On Christmas day in 1863, Henry Wadsworth Longfellow was inspired to write the poem we now know as the “I Heard the Bells on Christmas Day”. It was a testament to the resilience of the human spirit. Suffering depression due to the death of his beloved wife and being in the midst of the Civil War, Longfellow found his spirit strengthened as he heard the Christmas bells ringing on that Christmas Day.
The first verse of this particular carol is so pleasant. “I heard the bells on Christmas Day”. It brings our fond memories of past Christmases. And the message of the last line of the first verse is beautiful, “and wild and sweet, the words repeat of peace on earth, good-will to men”. The Advent Candle being lit this fourth Sunday of Advent is “Peace”, so this makes this a wonderful song for the church service. And it is an eternal wish so often expressed during Christmas time. We see it repeated in holiday literature and Christmas cards.
Verse 2 is more of the same message as verse 1. Sweet and innocuous. “I thought how as the day had come, the belfries of all Christendom had rolled along the unbroken song of peace on earth, good-will to men.” The words make me feel safe and peaceful. I love the last phrase that is repeated at the end of each verse “…peace on earth, good-will to men.”

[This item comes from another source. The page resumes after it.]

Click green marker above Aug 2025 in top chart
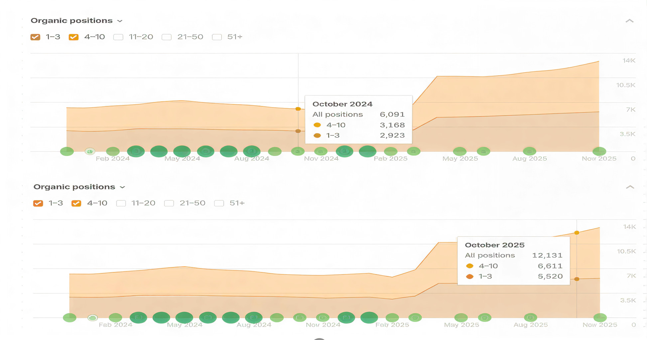This screenshot has width=647, height=340. pos(529,151)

But then we get to the third verse, “And in despair I bowed my head; “There is no peace on earth,” I said, “for hate is strong and mocks the song of peace on earth, good-will to men.” This really hits me in my gut. First of all, it hurts to acknowledge there we see and experience strong hate in so many places each day. This song was written over a hundred and fifty years ago so why are these words still so true? There continues to be hate. How do we handle the weight of this truth?
Thank goodness, the song rescues the darkness and gives hope. Verse four goes on to say, “Then pealed the bells more loud and deep: “God is not dead, nor doth he sleep; the wrong shall fail, the right prevail, with peace on earth, good-will to men.” This offers such hope!
Verse 5 comes out even stronger, offering with conviction that we can turn away the hate and embrace and empower the love for one another. “Till, ringing, singing on its way, the world revolved from night to day, a voice, a chime, a chant sublime of peace on earth, good-will to men!”
Although we are imperfect in loving every person as God loves us, God loves us anyway. He loved us so much that he sent his son to live among us, to suffer ill-will, yet teach us love and grace. We can fight hate by loving all people. At Christmastime, we see the spirit of generosity show itself in so many ways. We need to keep this spirit going. “Peace on earth, good-will to all!”
Dear God, you offer us renewed hope every day. We must open our eyes to look for the goodness around us. Help us clear our minds so our hearts are open to your love and free to love as you would have as love. In Jesus’s name we pray, Amen.